▸ Aufgaben:
1) Beantworte anhand des Artikels über psychogene Dystonien diese Fragen:
(a) An welcher Universität arbeitet James Rowe?
(b) Auf einer Mutation in welchem Gen beruht die organische Dystonie der einen Patientengruppe?
(c) Mit welchem Gerät wurden Blutfluss und Hirnaktivität gemessen?
2) Übersetze diesen Satz aus dem Artikel über psychogene Dystonien ins Englische: „Als Kontrollgruppe dienten gesunde Menschen ohne Dystonie.“
3) Schreib den Artikel über psychogene Dystonien nach seinem letzten Satz weiter.

▸ Ausgewählter Text:
● ● ● ● ● ● ●
Psychogene Leiden:Der Schmerz aus dem Kopf

Sie leiden unter Krämpfen oder Lähmungen einzelner Körperteilen - ohne dass eine organische Ursache erkennbar wäre: Patienten mit psychogenen Dystonien. Manchen gelten sie als Simulanten. Nun konnten Forscher abnormale Funktionen im Gehirn der Betroffenen nachweisen.

Manchmal geraten sie in den Verdacht nur hysterisch zu sein oder gar Simulanten: Menschen, die unter sogenannten psychogenen Dystonien leiden. Diese können sich unter anderem in schweren Krämpfen oder Lähmungen in bestimmten Körperregionen äußern, haben aber keine bislang erkennbare organische Ursache. Ärzte können diese Beschwerden deshalb bislang nur schwer diagnostizieren und therapieren. Jetzt haben Forscher um James Rowe von der University of Cambridge und Anette Schrag vom University College London nachgewiesen, dass Betroffene zumindest abnormale Funktionen im Gehirn zeigen (Brain, online).

Für ihre Studie verglichen die britischen Wissenschaftler drei Gruppen von Probanden: zum einen Patienten, deren organische Dystonie auf einer Mutation im sogenannten DYT1-Gen beruht, sowie psychogene Patienten. Beide Gruppen von Betroffenen klagten über schmerzhafte und behindernde Krämpfe im Bein. Als Kontrollgruppe dienten gesunde Menschen ohne Dystonie.

Mit einem PET-Hirnscanner wurde dann Blutfluss und Hirnaktivität der Versuchsteilnehmer gemessen, während sie verschiedene Fußpositionen einnahmen - ruhende, bewegte, schmerzhafte. Bei der anschließenden Auswertung der Aufnahmen zeigten sich bei den psychogenen Probanden eine ungewöhnliche Hirnaktivität, mit der sie sich deutlich von beiden anderen Versuchsgruppen unterschieden.
● ● ● ● ● ● ●
▸ Material unten:
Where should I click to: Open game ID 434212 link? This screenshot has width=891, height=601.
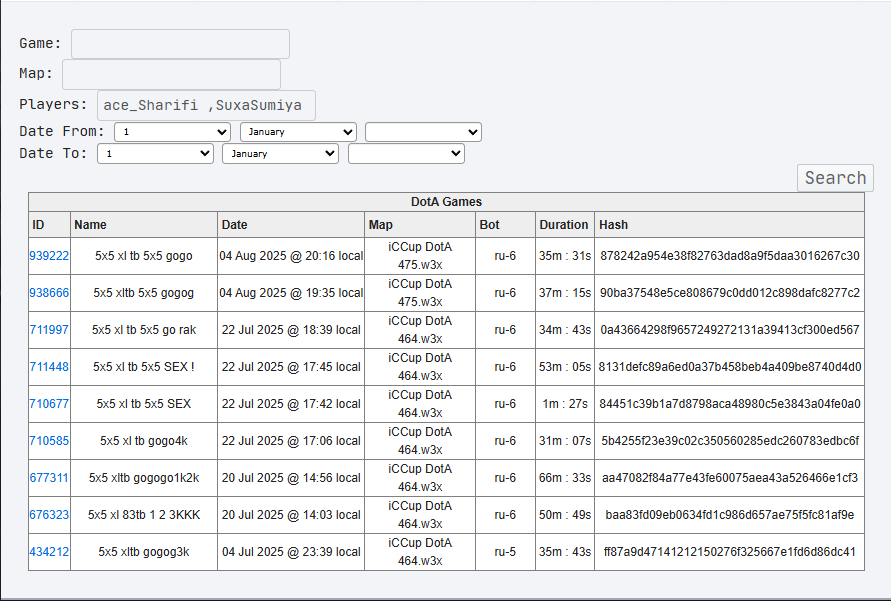pyautogui.click(x=49, y=552)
● ● ● ● ● ● ●
▸ Lösungen:
1)
(a) An der University of Cambridge.
(b) Im DYT1-Gen.
(c) Mit einem PET-Hirnscanner.

2) Healthy people without dystonia served as the control group.

3)
"Mich hat besonders überrascht, dass sich die Hirnfunktion von Patienten mit psychogener und genetischer Dystonie so stark unterscheidet", sagt Studienautor James Rowe. "Und noch erstaunlicher war, dass diese Unterschiede immer zu beobachten waren, egal ob die Patienten ruhig blieben oder sich bewegten." Zugleich fanden die Forscher aber auch erstmals gemeinsame Probleme bei beiden Gruppen von Dystonikern: eine Auffälligkeit im sogenannten präfrontalen Cortex, also im Vorderhirn, wo unter anderem auch Bewegungen des Körpers kontrolliert werden.

Wie üblich bei solchen Studien bekunden die Autoren recht optimistisch ihre Hoffnung, dass "diese Resultate Ärzten und Patienten helfen könnten, die Mechanismen dieser Krankheit besser zu verstehen und letztlich neue Therapien zu finden". Zumindest wäre das dringend notwendig, denn nach Angaben von Anette Schrag leidet immerhin einer von sechs Patienten, der in einer neurologischen Praxis Hilfe sucht, unter einer solchen psychogenen Störung.